───── Ausgewählter Text
Frankfurt. Am Donnerstag wird die Europäische Zentralbank den Leitzins wohl weiter Richtung Nulllinie verschieben. Fragen und Antworten zum Zweck und den Folgen der geplanten Zinssenkung.

. Die Sitzung des Rates der Europäischen Zentralbank (EZB) am Donnerstag dürfte zu einer der wichtigsten der letzten Jahre werden. Die Dame – das deutsche EZB-Direktoriumsmitglied Sabine Lautenschläger – und die 17 Herren werden die Geldpolitik weiter lockern, mit zum Teil bislang nie praktizierten Schritten. Dass es keine Veränderungen geben wird, ist höchst unwahrscheinlich. Dazu haben Präsident Mario Draghi und seine Kollegen in den vergangenen Wochen die Notwendigkeit weiterer Maßnahmen so deutlich betont wie selten in der Vergangenheit. Fragen und Antworten zur bevorstehenden Zinssenkung.
──────────
*Arbeitsaufträge*
[1] Gib den Abschnitt des Artikels zur EZB-Zinssenkung wieder, der mit „Frankfurt. Am Donnerstag“ beginnt und mit „zur bevorstehenden Zinssenkung.“ endet, und setze dabei „Mittwoch“ an die Stelle von „Donnerstag“.
[2] Führe den Artikel zur EZB-Zinssenkung im Anschluss an seinen letzten Satz fort.
Das anschließende Material ist vom Artikel zur EZB-Zinssenkung unabhängig.
───── Daten zur Prüfung
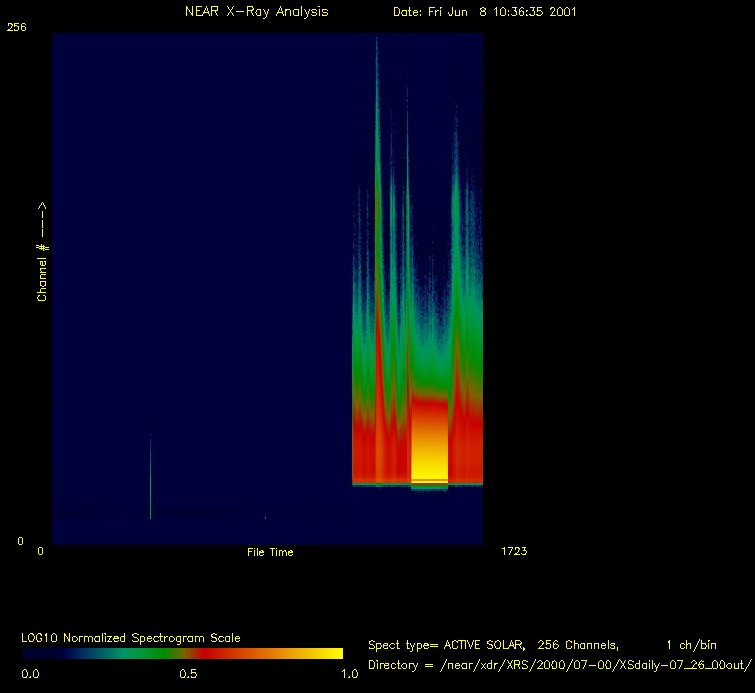Screen dimensions: 755x693
Task: Click the 1 ch/bin text
Action: 691,645
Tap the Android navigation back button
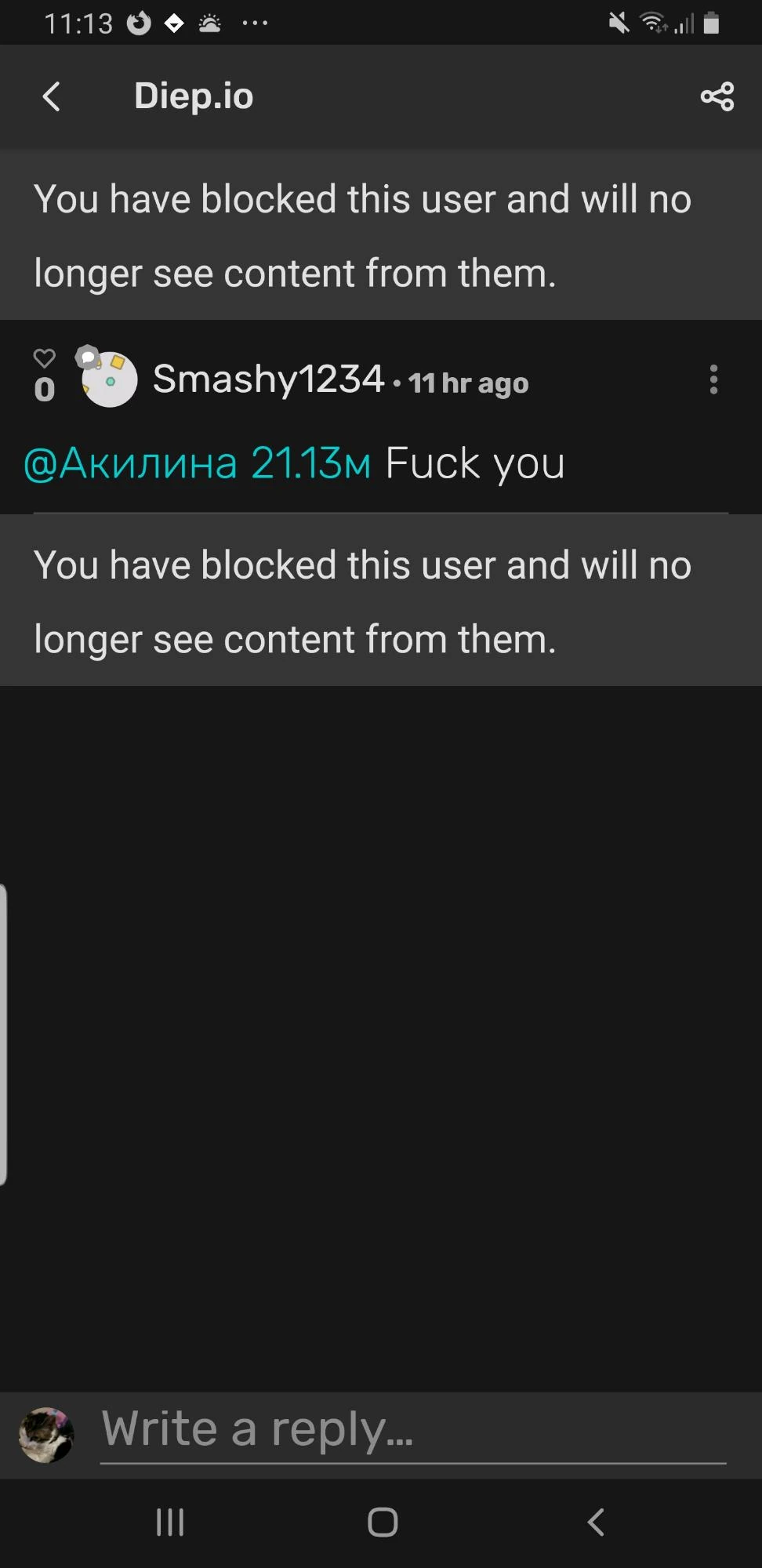Viewport: 762px width, 1568px height. [596, 1523]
──────────
*Lösungen je Aufgabe*
[1]
Frankfurt. Am Mittwoch wird die Europäische Zentralbank den Leitzins wohl weiter Richtung Nulllinie verschieben. Fragen und Antworten zum Zweck und den Folgen der geplanten Zinssenkung.

. Die Sitzung des Rates der Europäischen Zentralbank (EZB) am Mittwoch dürfte zu einer der wichtigsten der letzten Jahre werden. Die Dame – das deutsche EZB-Direktoriumsmitglied Sabine Lautenschläger – und die 17 Herren werden die Geldpolitik weiter lockern, mit zum Teil bislang nie praktizierten Schritten. Dass es keine Veränderungen geben wird, ist höchst unwahrscheinlich. Dazu haben Präsident Mario Draghi und seine Kollegen in den vergangenen Wochen die Notwendigkeit weiterer Maßnahmen so deutlich betont wie selten in der Vergangenheit. Fragen und Antworten zur bevorstehenden Zinssenkung.

[2]
Warum halten die Notenbanker eine weitere Lockerung der Geldpolitik für eine Notwendigkeit?

Zwar läuft die Konjunktur in Deutschland nicht schlecht. Dagegen stockt es weiter in den südeuropäischen Krisenländern und mittlerweile auch in Frankreich. Dort weigern sich die Banken nach wie vor Kredite an Unternehmen und Verbraucher zu vergeben. Im April sank die Kreditvergabe in der Eurozone nach Angaben der EZB erneut um 1,8 Prozent, nach einem Minus von 2,2 Prozent im März.

Auch die Inflation ist weiter niedrig. Warum ist das ein Problem?

Im Mai dürfte sie in der Eurozone bei nur 0,6 Prozent gelegen haben. Die EZB wünscht sich eine Rate von knapp zwei Prozent. Damit sei Preisstabilität gewährleistet. Liegt sie deutlich darunter, wachsen Deflationssorgen: In Erwartung anhaltend niedriger oder weiter sinkender Preise halten sich Unternehmen mit Investitionen zurück, Verbraucher mit Käufen etwa von Haushaltsgeräten oder einem Auto. Das bremst die Konjunktur und treibt die Arbeitslosigkeit.

Was will die EZB gegen die Kreditverdrossenheit tun?

Erster Schritt ist, sagt Michael Schubert von der Commerzbank, die weitere Senkung des Leitzinses von aktuell 0,25 auf nur 0,10 Prozent. Damit können sich die Banken noch günstiger als bisher unbegrenzt bei der EZB- und den Euro-Notenbank Geld beschaffen.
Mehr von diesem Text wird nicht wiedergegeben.